Ici, les patates poussent au milieu des galets, les salades parfois sous des LED, et des fromages de chèvres sont expédiés par bateau. Leïla Meliani, éleveuse, s’est installée à Miquelon il y a dix ans avec ses 40 chèvres. Les hivers sont rudes, et il a fallu s’y habituer. Elle produit 150 litres de lait par jour et fabrique des yaourts et des fromages. "Toute la matière première, il faut l’importer, explique-t-elle aux journalistes de France 3 pour le 12/13 du mercredi 28 octobre.
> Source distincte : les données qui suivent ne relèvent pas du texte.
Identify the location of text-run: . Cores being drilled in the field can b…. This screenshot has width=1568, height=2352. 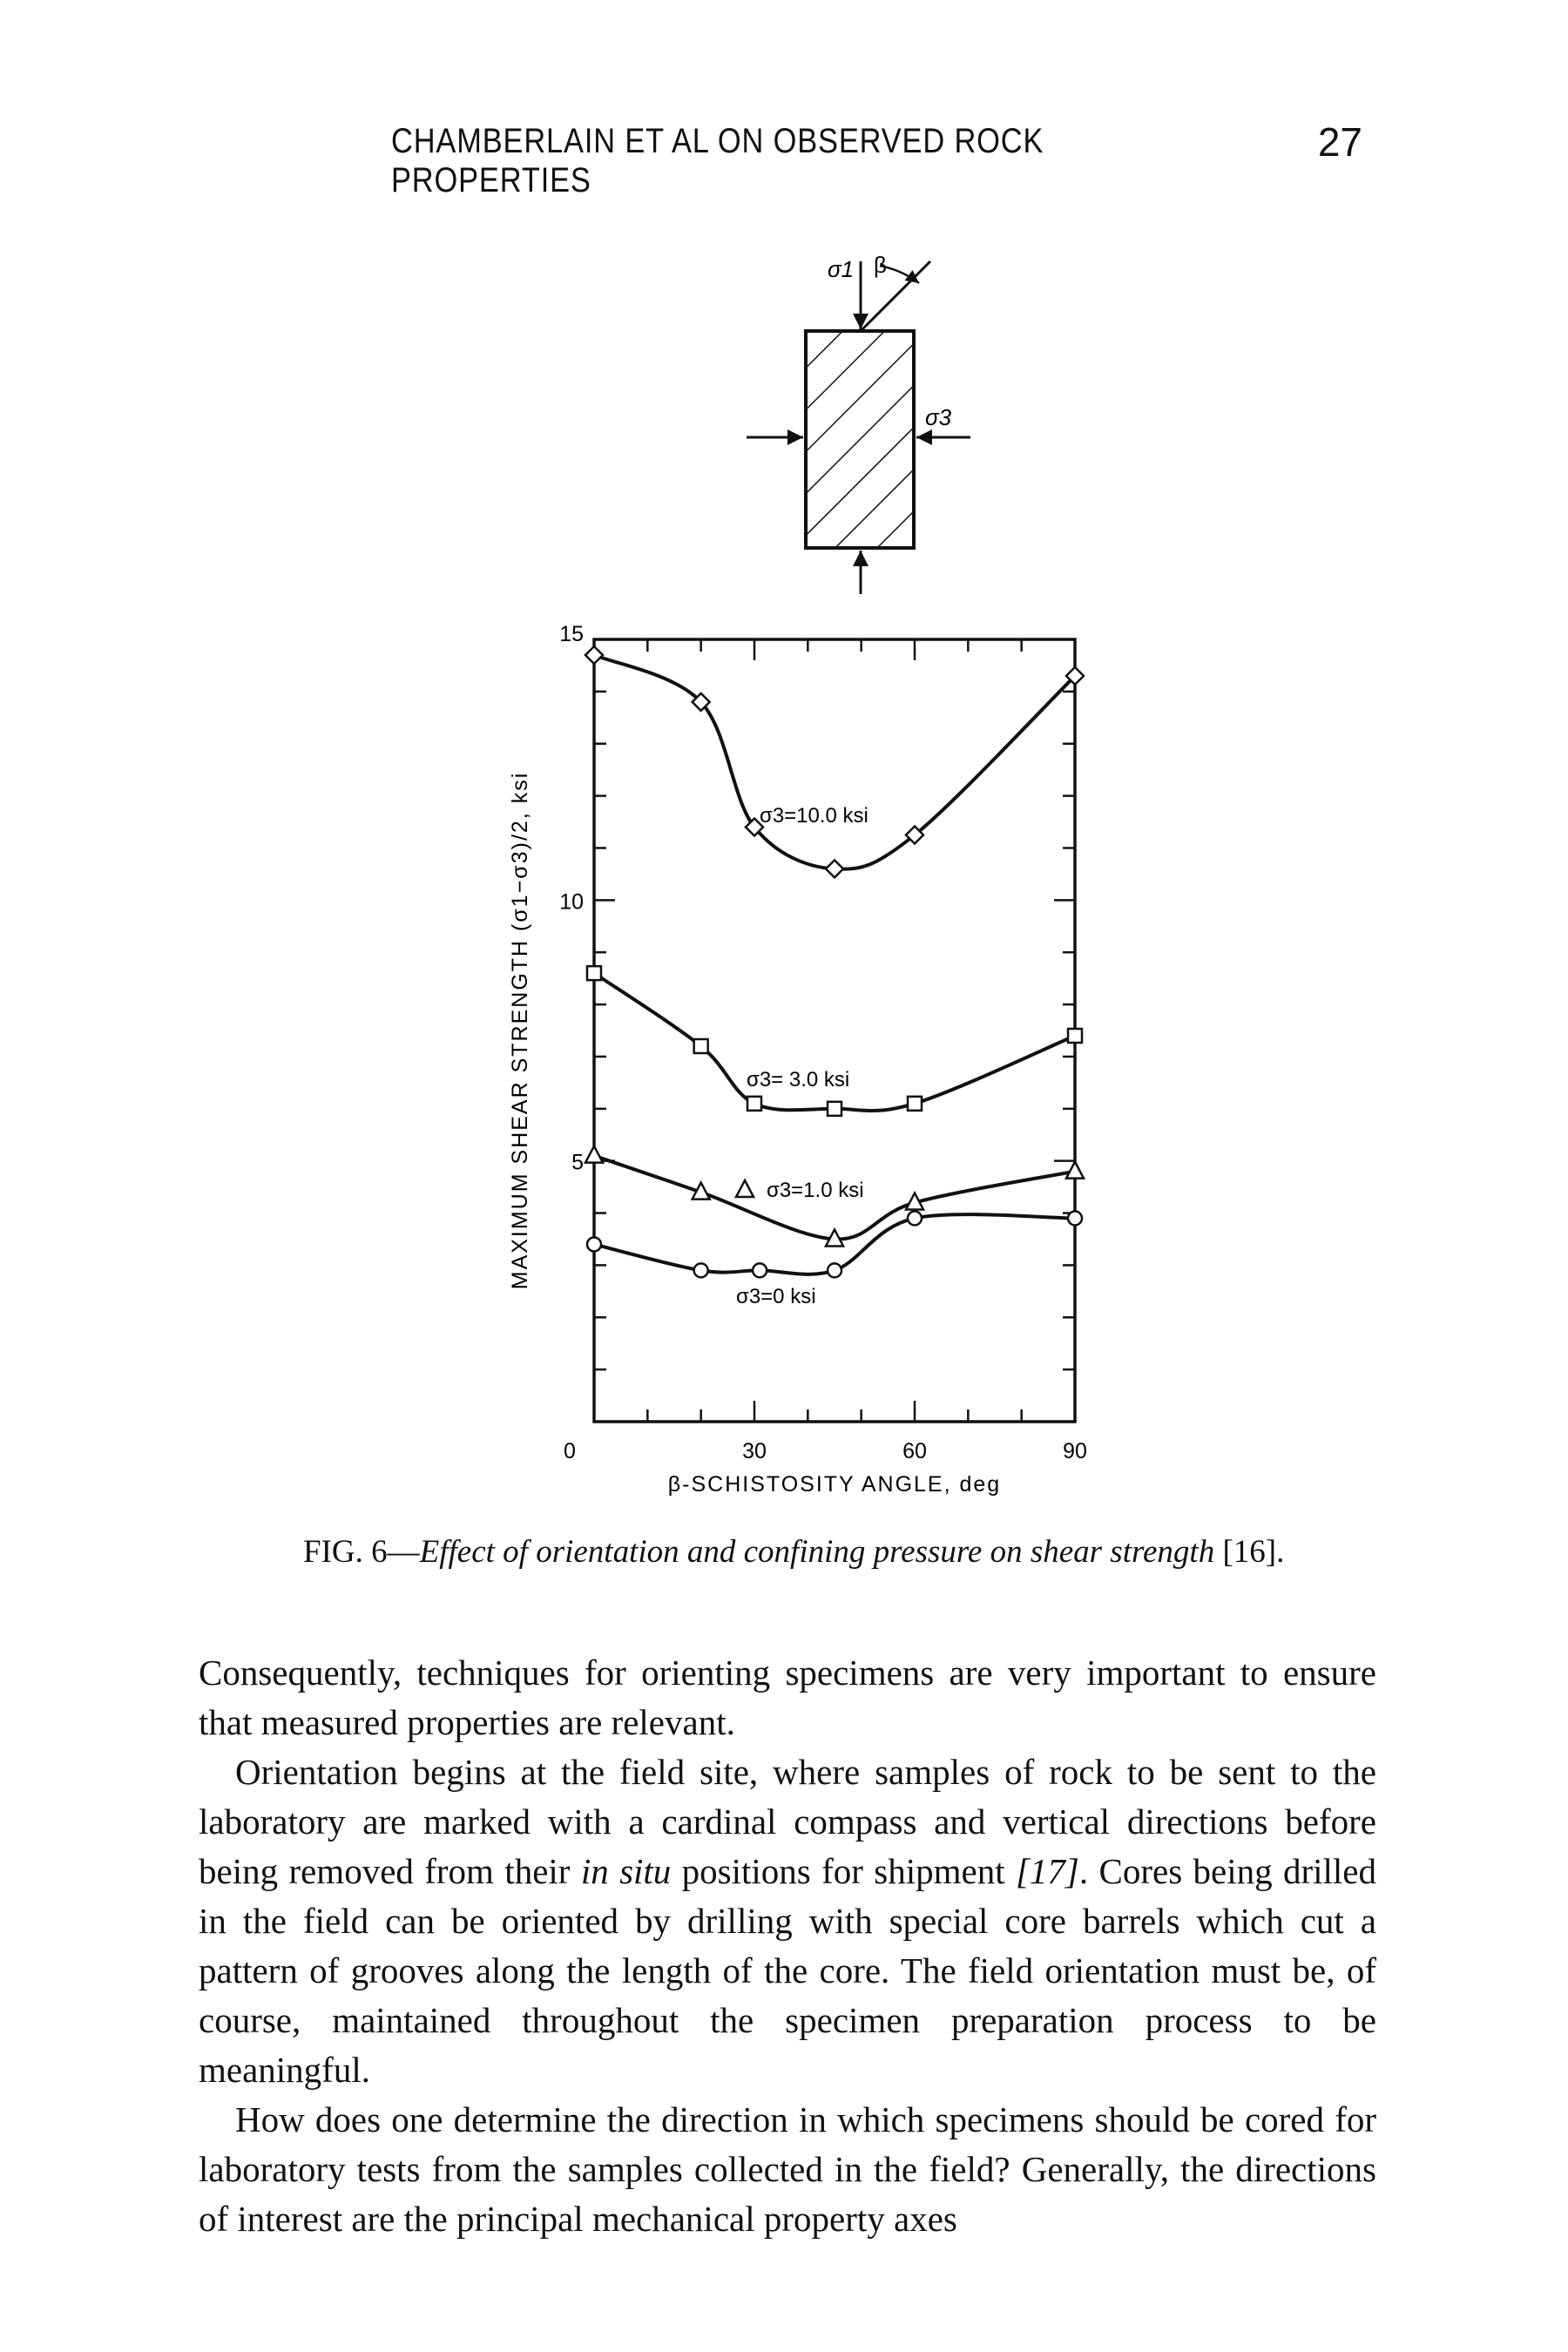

Les céréales, […], le foin aussi, on l’importe du Canada". De nombreuses contraintes Pour les agriculteurs de Miquelon, c'est souvent la course pour maintenir les produits frais. "Ça prend le ferry ce matin", indique Cindi Lucas, maraîchère. Elle a attendu le dernier moment pour faire partir ses produits. Les 600 habitants de Miquelon ne lui permettent pas de vivre, alors une fois par semaine, elle envoie ses produits sur l’île principale, à Saint-Pierre. Autre contrainte : la terre est pauvre, il faut du temps pour la fertiliser et les galets sont légion. Heureusement, les investissements des agriculteurs sont subventionnés à 80% à Miquelon.